Yes. That is what you think it is. And if you know me as well as my bestie does, you’re probably having a reaction similar to her’s: gasp in mid-sentence, “Who are you!!??” Considering I lost my parking decal because I didn’t want to permanently affix it to my car, a bumper sticker “decorating” or “desecrating” Princess Grace Kelly warrants a dramatic reaction. I mean, have you seen her? Beautiful pearl white with cream leather interior – she is indeed a portrait of regal beauty in automobile form.

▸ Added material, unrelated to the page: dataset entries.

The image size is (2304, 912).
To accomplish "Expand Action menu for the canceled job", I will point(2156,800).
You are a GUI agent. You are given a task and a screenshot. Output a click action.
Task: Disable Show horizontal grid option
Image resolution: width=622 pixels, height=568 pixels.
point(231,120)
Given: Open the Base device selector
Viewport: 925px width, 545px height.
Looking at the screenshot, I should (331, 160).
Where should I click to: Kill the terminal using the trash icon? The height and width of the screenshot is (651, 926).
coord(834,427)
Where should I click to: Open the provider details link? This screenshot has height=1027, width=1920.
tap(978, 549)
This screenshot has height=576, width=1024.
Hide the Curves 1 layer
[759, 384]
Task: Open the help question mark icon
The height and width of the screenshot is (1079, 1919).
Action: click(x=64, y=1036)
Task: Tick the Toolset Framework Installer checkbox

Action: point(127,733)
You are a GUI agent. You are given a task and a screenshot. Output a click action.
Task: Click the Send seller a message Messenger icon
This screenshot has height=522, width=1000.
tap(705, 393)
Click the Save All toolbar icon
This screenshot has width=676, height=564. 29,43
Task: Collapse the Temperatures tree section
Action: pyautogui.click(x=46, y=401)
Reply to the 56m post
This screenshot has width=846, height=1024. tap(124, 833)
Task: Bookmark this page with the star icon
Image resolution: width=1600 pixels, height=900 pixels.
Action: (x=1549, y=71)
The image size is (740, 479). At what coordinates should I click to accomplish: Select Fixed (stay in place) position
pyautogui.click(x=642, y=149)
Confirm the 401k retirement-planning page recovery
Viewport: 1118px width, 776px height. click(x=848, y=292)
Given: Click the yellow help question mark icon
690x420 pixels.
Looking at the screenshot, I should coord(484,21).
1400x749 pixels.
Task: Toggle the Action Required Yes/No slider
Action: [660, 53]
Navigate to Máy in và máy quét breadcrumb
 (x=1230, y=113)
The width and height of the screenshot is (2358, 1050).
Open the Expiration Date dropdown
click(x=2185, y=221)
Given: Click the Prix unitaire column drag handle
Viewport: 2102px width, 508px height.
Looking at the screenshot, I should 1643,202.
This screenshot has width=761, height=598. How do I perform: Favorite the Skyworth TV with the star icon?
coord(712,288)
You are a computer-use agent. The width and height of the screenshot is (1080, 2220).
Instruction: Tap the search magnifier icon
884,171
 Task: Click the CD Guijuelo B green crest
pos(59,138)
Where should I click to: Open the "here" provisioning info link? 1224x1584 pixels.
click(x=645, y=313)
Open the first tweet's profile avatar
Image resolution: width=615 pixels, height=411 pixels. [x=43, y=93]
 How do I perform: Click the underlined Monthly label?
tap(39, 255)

Don’t get me wrong. I appreciate a good bumper sticker. In fact, I am the person who makes them dangerous because I drive dangerously close to the car in front of me so I can read its bumper. I build stories in my head of what the sticker reveals about the vehicle’s owner. And I can glean a lot of information from those stick figure families people insist on sticking on their cars. Now that’s dangerous. But the point to fix your attention on is that I prefer those sticky statements on other people’s bumpers. And up until now, the only thing intentionally adorning Princess Grace Kelly was the pearl necklace and black bow tie hung around the rear view mirror – she does have to live up to her name, after all. The parking decal only became a permanent fixture after a lovely breeze carried the original off the dashboard and out the window.
Then, why this? Why now? No I didn’t join a crossfit cult, as some of my friends are prone to think. The truth is I made a commitment. I set a goal. And as the months wore on, I found myself less committed to my commitment. As the numbers on the scale remained steady and the inches around my waist clung on with firm resolve, my goal oriented behavior became less… goal oriented. So on Friday, having missed more workout sessions than I attended for the 4th week in a row, I knew drastic measures were needed.
Thus, I branded my car.
I want people to know that about me. I want them to judge me when I drive through the Chick-fil-a line because I’m too lazy to make the salad I have at home (and we all know I’m not going to Chick-fil-a to order a salad). I want to see the unbecoming adhesive on PGK’s perfect exterior every time I walk Oreo in the morning so I don’t make an excuse to go back to bed. I want to look in the mirror at my SLOWLY changing body with more determination than my stubborn flesh and know it was worth it. It’s not complicated, really. It’s just my own form of public accountability.